**Excerpted data:**
** BEGIN **
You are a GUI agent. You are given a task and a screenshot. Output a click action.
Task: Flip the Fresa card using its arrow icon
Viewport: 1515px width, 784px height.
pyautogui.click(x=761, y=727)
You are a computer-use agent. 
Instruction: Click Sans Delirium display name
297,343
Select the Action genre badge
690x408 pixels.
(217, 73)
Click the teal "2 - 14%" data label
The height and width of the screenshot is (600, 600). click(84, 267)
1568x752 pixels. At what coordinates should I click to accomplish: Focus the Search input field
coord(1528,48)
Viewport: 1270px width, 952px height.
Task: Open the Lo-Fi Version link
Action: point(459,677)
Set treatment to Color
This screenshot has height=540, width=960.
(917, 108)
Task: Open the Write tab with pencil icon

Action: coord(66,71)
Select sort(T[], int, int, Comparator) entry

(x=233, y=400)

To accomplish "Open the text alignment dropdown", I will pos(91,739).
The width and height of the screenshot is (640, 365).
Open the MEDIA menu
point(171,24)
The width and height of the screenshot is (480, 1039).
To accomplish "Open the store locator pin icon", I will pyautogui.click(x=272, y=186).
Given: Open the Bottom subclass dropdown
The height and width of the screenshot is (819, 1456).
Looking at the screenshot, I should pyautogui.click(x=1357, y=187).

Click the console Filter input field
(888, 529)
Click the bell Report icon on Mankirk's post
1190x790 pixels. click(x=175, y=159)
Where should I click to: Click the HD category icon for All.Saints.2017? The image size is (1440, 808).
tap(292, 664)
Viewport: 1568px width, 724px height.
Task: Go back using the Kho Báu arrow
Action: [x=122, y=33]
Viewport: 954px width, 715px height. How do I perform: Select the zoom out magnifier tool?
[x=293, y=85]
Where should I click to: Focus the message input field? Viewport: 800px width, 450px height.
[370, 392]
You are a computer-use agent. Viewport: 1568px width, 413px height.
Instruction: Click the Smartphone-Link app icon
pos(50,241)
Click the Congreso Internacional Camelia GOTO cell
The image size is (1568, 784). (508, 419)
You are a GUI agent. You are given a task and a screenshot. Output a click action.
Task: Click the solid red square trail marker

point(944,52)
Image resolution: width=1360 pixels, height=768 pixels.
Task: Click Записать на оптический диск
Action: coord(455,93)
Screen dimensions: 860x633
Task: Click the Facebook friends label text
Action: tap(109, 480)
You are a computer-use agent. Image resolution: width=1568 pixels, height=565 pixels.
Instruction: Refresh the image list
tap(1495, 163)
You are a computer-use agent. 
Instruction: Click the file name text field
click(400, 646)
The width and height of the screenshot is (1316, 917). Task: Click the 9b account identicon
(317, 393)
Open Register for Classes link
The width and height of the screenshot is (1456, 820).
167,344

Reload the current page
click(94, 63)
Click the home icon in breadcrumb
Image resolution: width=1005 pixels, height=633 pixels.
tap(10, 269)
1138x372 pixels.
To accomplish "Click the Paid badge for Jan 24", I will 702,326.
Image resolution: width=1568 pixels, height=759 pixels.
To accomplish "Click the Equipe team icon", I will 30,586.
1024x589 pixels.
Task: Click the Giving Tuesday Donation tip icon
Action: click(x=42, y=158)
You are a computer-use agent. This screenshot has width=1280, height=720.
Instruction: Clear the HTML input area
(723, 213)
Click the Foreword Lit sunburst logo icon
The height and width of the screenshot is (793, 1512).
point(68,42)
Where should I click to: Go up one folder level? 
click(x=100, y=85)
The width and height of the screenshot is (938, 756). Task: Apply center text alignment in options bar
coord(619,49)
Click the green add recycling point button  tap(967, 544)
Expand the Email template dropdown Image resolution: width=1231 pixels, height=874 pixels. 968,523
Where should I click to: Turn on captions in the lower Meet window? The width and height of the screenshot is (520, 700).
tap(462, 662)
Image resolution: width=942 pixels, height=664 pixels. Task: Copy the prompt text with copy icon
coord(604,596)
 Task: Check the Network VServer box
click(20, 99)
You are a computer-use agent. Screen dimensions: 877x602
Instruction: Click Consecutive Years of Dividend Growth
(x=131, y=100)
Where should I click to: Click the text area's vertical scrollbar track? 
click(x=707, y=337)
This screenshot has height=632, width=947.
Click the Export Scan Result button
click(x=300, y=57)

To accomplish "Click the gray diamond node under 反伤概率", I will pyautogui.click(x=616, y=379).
** END **
**What is expected:**
Put each line of the data above into a JSON list of strings, one string per line, leaving out blank lines.

**The response:**
[
  "You are a GUI agent. You are given a task and a screenshot. Output a click action.",
  "Task: Flip the Fresa card using its arrow icon",
  "Viewport: 1515px width, 784px height.",
  "pyautogui.click(x=761, y=727)",
  "You are a computer-use agent. ",
  "Instruction: Click Sans Delirium display name",
  "297,343",
  "Select the Action genre badge",
  "690x408 pixels.",
  "(217, 73)",
  "Click the teal \"2 - 14%\" data label",
  "The height and width of the screenshot is (600, 600). click(84, 267)",
  "1568x752 pixels. At what coordinates should I click to accomplish: Focus the Search input field",
  "coord(1528,48)",
  "Viewport: 1270px width, 952px height.",
  "Task: Open the Lo-Fi Version link",
  "Action: point(459,677)",
  "Set treatment to Color",
  "This screenshot has height=540, width=960.",
  "(917, 108)",
  "Task: Open the Write tab with pencil icon",
  "Action: coord(66,71)",
  "Select sort(T[], int, int, Comparator) entry",
  "(x=233, y=400)",
  "To accomplish \"Open the text alignment dropdown\", I will pos(91,739).",
  "The width and height of the screenshot is (640, 365).",
  "Open the MEDIA menu",
  "point(171,24)",
  "The width and height of the screenshot is (480, 1039).",
  "To accomplish \"Open the store locator pin icon\", I will pyautogui.click(x=272, y=186).",
  "Given: Open the Bottom subclass dropdown",
  "The height and width of the screenshot is (819, 1456).",
  "Looking at the screenshot, I should pyautogui.click(x=1357, y=187).",
  "Click the console Filter input field",
  "(888, 529)",
  "Click the bell Report icon on Mankirk's post",
  "1190x790 pixels. click(x=175, y=159)",
  "Where should I click to: Click the HD category icon for All.Saints.2017? The image size is (1440, 808).",
  "tap(292, 664)",
  "Viewport: 1568px width, 724px height.",
  "Task: Go back using the Kho Báu arrow",
  "Action: [x=122, y=33]",
  "Viewport: 954px width, 715px height. How do I perform: Select the zoom out magnifier tool?",
  "[x=293, y=85]",
  "Where should I click to: Focus the message input field? Viewport: 800px width, 450px height.",
  "[370, 392]",
  "You are a computer-use agent. Viewport: 1568px width, 413px height.",
  "Instruction: Click the Smartphone-Link app icon",
  "pos(50,241)",
  "Click the Congreso Internacional Camelia GOTO cell",
  "The image size is (1568, 784). (508, 419)",
  "You are a GUI agent. You are given a task and a screenshot. Output a click action.",
  "Task: Click the solid red square trail marker",
  "point(944,52)",
  "Image resolution: width=1360 pixels, height=768 pixels.",
  "Task: Click Записать на оптический диск",
  "Action: coord(455,93)",
  "Screen dimensions: 860x633",
  "Task: Click the Facebook friends label text",
  "Action: tap(109, 480)",
  "You are a computer-use agent. Image resolution: width=1568 pixels, height=565 pixels.",
  "Instruction: Refresh the image list",
  "tap(1495, 163)",
  "You are a computer-use agent. ",
  "Instruction: Click the file name text field",
  "click(400, 646)",
  "The width and height of the screenshot is (1316, 917). Task: Click the 9b account identicon",
  "(317, 393)",
  "Open Register for Classes link",
  "The width and height of the screenshot is (1456, 820).",
  "167,344",
  "Reload the current page",
  "click(94, 63)",
  "Click the home icon in breadcrumb",
  "Image resolution: width=1005 pixels, height=633 pixels.",
  "tap(10, 269)",
  "1138x372 pixels.",
  "To accomplish \"Click the Paid badge for Jan 24\", I will 702,326.",
  "Image resolution: width=1568 pixels, height=759 pixels.",
  "To accomplish \"Click the Equipe team icon\", I will 30,586.",
  "1024x589 pixels.",
  "Task: Click the Giving Tuesday Donation tip icon",
  "Action: click(x=42, y=158)",
  "You are a computer-use agent. This screenshot has width=1280, height=720.",
  "Instruction: Clear the HTML input area",
  "(723, 213)",
  "Click the Foreword Lit sunburst logo icon",
  "The height and width of the screenshot is (793, 1512).",
  "point(68,42)",
  "Where should I click to: Go up one folder level? ",
  "click(x=100, y=85)",
  "The width and height of the screenshot is (938, 756). Task: Apply center text alignment in options bar",
  "coord(619,49)",
  "Click the green add recycling point button  tap(967, 544)",
  "Expand the Email template dropdown Image resolution: width=1231 pixels, height=874 pixels. 968,523",
  "Where should I click to: Turn on captions in the lower Meet window? The width and height of the screenshot is (520, 700).",
  "tap(462, 662)",
  "Image resolution: width=942 pixels, height=664 pixels. Task: Copy the prompt text with copy icon",
  "coord(604,596)",
  " Task: Check the Network VServer box",
  "click(20, 99)",
  "You are a computer-use agent. Screen dimensions: 877x602",
  "Instruction: Click Consecutive Years of Dividend Growth",
  "(x=131, y=100)",
  "Where should I click to: Click the text area's vertical scrollbar track? ",
  "click(x=707, y=337)",
  "This screenshot has height=632, width=947.",
  "Click the Export Scan Result button",
  "click(x=300, y=57)",
  "To accomplish \"Click the gray diamond node under 反伤概率\", I will pyautogui.click(x=616, y=379)."
]